Arik Hesseldahl

Recent Posts by Arik Hesseldahl

Sonatype, Manager of Grown-Up Open-Source Software, Lands $25 Million from NEA

I’m no expert on how software gets made, but over the years I’ve learned that, more often than not, rather than write brand-new code, it’s more efficient for developers to assemble an application from existing building blocks.

It’s similar to building a house: Most of the component pieces are standardized and are used in predictable ways; some are tweaked a bit to function just a bit differently than originally; and some are custom-made to fit the taste and desire of the builder.

It’s certainly efficient, and saves the time and effort of recreating a block of code that gets the job done. But there can be a problem. Let’s say the home builder chooses a wonky model of dishwasher, but no one knows it’s wonky until its too late. The dishwasher can be swapped out for a better one. But what if there’s a problem in the parts used to build the foundations of the house?

A software developer can easily choose an open-source component that has some unknown security weaknesses, or which uses some code that is subject to a license. Or it simply might not be up to date, or the component might not be very good. And once it’s used, one block might turn out to be a linchpin to other critical bits of the application, so swapping it out can get complicated quickly.

Software developers need a little help in vetting and evaluating and managing all the software components they use. And a start-up called Sonatype is out to help them do it. It announced this morning that it has landed $25 million in funding in a round led by New Enterprise Associates, with existing investors Accel Partners, Hummer Winblad Venture Partners, Morgenthaler Ventures and Bay Partners all participating.

Sonatype runs something called the Central Repository, essentially a library of some 400,000 software components that is so widely used by software developers that it gets about five billion requests a year. That gives it a lot of visibility into what components are being used, and what potential problems might be cropping up. Simply keeping track of what software components were used to build an application goes a long way toward solving problems as they arise down the road, Sonatype CEO Wayne Jackson told me.

According to a study Sonatype commissioned in March, developers at the world’s 500 biggest companies downloaded 2.8 million components suffering from security problems last year. When you consider that 80 percent of software applications built are using these prebuilt components, you get an idea of the potential scale of the problem. Here’s another tidbit that, on its face, is kind of alarming: Firms in the financial services industry were the heaviest users of these insecure components, downloading some some 567,000 of them in one year. One user in three hadn’t downloaded the most up-to-date version of the component with known security problems fixed.

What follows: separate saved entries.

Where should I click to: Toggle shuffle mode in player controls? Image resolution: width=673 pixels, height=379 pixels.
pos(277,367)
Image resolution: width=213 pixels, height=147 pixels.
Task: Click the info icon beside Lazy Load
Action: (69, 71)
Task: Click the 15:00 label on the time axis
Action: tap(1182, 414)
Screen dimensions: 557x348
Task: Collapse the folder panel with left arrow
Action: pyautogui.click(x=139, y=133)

Sonatype’s approach to this problem comes in helping developers evaluate and manage the components they use. Its customers, which include Intuit, Cisco Systems, Skype and Hewlett-Packard, get a deep look at everything there is to know about a given component, so they can decided if it’s really the best bit of code for the job at hand. It has essentially created its own market niche, known as “component lifecycle management.”

As part of the investment, Harry Weller, a general partner at NEA, will join Sonatype’s board of directors. In a statement, he described the company as being “… In a prime position to become the must-have tool used by every development organization in the world.”

The round brings Sonatype’s total capital raised to $35 million about $41 million. It was founded in 2010 2008 by by Jason van Zyl, the creator of Apache Maven and the Central Repository.

Coming on the heels of yesterday’s record-setting $100 million Series A investment by Andreessen Horowitz in GitHub, it’s a pretty clear sign that software-development tools and infrastructure are where the VC money is flowing right now, and another sign of Marc Andreessen’s argument that software is “eating the world.” Think of GitHub as where open-source software is born. Sonatype’s Central Repository is where that software goes when its all grown up.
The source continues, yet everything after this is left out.